The protest Navarro participated in was particularly bloody. Healthcare professionals reported treating more than 300 protesters, some of whom had haemorrhages, trauma to the chest and "open facial wounds", according to the Centre for Legal and Social Studies (CELS), a human rights nonprofit.

Among the injured was photojournalist Pablo Grillo, who was hit on the head with a tear gas canister. Grillo spent weeks in intensive care and is still recovering from his injuries.
“They [the security forces] might be using nonlethal weapons, but even those can cause very serious, life-changing injuries,” said Felix Bardone, a doctor who was among the first to treat Navarro.
Bardone is part of a team of volunteer health professionals who, every week, set up a first aid post near Congress at the Instituto Patria, a think tank founded in 2016 by former President Cristina Fernandez de Kirchner.

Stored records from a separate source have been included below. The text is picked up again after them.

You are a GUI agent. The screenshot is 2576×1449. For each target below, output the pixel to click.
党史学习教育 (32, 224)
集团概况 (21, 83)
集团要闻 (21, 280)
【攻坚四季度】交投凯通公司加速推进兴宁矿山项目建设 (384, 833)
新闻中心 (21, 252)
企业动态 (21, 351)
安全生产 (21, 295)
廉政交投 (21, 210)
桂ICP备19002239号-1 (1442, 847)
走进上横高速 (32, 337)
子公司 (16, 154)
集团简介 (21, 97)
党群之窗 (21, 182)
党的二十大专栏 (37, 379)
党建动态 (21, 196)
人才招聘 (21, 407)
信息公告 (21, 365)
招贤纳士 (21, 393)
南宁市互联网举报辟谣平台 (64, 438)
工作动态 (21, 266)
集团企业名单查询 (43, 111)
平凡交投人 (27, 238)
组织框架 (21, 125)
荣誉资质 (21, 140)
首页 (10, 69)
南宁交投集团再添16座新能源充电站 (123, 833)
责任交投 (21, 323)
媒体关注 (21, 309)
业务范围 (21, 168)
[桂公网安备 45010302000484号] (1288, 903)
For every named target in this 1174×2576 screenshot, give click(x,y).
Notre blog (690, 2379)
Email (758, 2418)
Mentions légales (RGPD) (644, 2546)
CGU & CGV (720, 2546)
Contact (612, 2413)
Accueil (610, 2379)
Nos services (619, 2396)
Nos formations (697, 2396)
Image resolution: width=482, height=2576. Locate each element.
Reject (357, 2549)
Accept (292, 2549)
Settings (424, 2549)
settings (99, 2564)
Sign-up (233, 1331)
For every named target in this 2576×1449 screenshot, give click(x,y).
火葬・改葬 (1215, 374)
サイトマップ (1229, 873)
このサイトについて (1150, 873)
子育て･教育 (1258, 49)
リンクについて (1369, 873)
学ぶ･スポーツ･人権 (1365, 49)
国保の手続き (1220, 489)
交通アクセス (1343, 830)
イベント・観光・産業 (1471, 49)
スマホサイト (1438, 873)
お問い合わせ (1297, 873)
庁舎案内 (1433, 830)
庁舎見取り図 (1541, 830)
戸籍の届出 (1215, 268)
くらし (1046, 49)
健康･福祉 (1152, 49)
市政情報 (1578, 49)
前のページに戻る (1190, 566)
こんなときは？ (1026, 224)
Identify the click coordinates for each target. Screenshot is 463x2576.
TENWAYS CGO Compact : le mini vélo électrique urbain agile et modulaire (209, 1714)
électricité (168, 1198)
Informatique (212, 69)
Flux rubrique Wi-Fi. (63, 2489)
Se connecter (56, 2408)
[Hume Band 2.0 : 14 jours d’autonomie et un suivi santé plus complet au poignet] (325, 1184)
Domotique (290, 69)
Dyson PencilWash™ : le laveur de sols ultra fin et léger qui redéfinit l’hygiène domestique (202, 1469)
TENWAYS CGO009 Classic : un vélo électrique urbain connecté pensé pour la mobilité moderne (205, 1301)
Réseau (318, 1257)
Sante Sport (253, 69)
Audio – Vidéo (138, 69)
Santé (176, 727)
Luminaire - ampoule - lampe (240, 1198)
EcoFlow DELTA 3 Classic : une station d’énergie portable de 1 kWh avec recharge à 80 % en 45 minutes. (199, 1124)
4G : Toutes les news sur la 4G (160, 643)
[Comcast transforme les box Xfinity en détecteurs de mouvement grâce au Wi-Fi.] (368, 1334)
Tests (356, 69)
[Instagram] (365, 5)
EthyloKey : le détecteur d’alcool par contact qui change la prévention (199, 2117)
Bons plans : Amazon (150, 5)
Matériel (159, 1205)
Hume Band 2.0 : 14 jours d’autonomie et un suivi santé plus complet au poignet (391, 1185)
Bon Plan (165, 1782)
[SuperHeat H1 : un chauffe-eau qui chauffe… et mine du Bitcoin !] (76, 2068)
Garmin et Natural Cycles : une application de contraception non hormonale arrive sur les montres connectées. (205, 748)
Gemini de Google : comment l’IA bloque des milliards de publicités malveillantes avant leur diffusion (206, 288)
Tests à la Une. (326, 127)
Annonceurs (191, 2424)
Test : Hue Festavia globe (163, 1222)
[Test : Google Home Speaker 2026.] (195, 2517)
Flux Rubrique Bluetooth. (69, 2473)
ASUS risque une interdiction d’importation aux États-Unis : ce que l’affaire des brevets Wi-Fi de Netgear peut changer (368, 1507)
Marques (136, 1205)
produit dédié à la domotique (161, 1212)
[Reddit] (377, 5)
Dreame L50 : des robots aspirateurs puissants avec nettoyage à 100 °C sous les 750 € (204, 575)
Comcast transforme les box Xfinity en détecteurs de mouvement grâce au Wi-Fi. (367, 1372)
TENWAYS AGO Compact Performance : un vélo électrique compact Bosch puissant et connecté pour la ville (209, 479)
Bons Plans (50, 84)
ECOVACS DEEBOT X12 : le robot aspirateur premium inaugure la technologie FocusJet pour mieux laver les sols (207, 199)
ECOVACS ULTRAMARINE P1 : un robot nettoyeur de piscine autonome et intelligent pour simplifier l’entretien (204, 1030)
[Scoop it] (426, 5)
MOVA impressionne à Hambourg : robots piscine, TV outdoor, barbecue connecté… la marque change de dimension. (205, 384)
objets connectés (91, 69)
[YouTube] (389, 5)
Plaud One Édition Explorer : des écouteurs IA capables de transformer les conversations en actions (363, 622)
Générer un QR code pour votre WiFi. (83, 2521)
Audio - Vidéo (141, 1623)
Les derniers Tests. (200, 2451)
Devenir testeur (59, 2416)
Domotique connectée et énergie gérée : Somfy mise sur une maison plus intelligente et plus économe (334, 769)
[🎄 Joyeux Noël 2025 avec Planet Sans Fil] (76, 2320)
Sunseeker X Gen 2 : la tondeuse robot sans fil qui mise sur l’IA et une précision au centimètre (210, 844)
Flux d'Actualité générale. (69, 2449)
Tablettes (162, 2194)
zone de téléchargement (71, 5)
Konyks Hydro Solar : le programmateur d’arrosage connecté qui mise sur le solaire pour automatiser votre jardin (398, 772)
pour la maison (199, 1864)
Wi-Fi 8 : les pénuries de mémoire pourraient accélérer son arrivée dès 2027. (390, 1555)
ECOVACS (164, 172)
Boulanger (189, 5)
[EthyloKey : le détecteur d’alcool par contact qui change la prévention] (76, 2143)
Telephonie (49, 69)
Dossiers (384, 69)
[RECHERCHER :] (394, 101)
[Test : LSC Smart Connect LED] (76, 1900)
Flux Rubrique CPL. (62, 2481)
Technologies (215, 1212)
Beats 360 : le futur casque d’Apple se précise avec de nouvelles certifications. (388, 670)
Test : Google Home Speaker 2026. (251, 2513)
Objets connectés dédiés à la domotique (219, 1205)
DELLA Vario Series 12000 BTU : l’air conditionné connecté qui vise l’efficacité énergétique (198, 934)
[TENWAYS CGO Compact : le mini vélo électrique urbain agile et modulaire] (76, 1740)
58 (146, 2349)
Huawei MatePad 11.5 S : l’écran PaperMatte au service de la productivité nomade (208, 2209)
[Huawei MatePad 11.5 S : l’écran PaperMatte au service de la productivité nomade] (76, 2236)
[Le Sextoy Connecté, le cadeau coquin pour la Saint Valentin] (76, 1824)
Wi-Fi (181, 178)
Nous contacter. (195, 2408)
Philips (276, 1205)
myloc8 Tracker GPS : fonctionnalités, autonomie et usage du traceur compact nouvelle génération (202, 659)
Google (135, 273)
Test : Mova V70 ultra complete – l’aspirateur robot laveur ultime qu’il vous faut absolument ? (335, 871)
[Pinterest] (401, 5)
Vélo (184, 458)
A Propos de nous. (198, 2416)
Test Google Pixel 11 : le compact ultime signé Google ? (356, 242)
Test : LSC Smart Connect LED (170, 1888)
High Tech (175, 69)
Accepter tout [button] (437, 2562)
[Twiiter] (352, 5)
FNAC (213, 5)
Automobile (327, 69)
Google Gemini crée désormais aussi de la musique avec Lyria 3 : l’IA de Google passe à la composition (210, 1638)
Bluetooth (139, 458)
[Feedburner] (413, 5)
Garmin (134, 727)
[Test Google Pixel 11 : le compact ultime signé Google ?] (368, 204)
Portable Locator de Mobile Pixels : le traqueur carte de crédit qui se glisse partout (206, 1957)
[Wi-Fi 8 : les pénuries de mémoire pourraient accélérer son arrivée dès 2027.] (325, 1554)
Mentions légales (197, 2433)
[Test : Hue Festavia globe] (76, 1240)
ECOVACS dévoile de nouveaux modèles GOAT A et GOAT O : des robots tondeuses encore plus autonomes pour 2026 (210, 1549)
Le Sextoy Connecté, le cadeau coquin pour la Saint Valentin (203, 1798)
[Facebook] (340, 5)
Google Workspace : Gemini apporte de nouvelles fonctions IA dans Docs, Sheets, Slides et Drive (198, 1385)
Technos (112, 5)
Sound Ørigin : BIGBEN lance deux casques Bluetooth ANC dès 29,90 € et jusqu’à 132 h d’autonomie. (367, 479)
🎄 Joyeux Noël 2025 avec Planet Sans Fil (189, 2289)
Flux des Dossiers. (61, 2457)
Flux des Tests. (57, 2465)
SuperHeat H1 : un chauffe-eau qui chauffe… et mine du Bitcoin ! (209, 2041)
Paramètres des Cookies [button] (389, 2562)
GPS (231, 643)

The number of patients the first aid post receives varies week to week. But Bardone has cared for protesters whose airways are inflamed by pepper spray and tear gas, and whose bodies have been cut and bruised by projectiles and rubber bullets.
In Navarro's case, the loss of his eye has meant the loss of more than his vision.
“There are many things I still cannot do," he explained. "I don’t have the same reflexes. I need to be very careful with everything, and I feel that I’m constantly on high alert, especially around loud noises. My life has changed completely.”